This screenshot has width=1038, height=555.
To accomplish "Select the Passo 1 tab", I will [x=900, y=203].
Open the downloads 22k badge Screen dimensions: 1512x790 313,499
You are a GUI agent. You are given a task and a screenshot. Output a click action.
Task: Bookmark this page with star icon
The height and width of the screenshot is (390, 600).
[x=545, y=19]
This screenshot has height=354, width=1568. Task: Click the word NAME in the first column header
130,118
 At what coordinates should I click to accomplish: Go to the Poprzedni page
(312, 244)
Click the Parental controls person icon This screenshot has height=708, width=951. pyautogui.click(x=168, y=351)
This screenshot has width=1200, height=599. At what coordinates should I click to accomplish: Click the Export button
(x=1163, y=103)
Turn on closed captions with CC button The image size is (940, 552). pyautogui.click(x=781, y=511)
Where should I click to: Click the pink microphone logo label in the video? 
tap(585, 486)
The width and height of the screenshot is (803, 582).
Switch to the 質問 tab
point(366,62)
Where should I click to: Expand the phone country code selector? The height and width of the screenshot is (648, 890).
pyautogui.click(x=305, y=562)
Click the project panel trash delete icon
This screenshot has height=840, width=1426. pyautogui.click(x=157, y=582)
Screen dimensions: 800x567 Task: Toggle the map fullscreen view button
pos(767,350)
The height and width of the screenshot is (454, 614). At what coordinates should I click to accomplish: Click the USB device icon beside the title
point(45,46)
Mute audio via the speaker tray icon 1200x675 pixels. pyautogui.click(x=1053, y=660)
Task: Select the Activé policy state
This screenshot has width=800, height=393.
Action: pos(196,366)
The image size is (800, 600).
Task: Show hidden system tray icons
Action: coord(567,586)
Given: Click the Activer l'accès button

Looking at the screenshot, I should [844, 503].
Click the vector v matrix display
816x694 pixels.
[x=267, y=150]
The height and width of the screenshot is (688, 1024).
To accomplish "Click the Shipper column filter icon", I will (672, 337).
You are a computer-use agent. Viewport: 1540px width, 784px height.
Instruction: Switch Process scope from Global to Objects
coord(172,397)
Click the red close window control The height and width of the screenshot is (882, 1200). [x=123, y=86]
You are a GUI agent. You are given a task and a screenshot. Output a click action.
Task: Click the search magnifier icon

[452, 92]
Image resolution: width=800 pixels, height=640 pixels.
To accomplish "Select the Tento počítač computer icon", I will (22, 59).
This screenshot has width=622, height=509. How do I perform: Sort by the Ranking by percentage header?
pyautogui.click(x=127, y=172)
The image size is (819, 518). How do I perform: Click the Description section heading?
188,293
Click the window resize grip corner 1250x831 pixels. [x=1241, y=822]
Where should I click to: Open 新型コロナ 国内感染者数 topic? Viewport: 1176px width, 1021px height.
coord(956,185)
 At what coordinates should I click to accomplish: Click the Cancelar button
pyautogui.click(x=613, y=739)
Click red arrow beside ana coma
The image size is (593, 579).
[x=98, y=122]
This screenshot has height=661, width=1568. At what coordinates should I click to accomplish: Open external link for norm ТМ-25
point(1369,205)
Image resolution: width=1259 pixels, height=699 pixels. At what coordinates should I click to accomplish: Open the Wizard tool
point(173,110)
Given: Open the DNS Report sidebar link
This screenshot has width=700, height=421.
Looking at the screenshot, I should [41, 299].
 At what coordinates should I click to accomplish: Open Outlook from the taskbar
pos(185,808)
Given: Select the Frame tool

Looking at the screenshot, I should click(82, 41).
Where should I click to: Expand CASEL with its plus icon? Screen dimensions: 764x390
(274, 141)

····················

To do:
Count the lines in the entries above that contain the string "Where". Give only the number.

Final answer:
4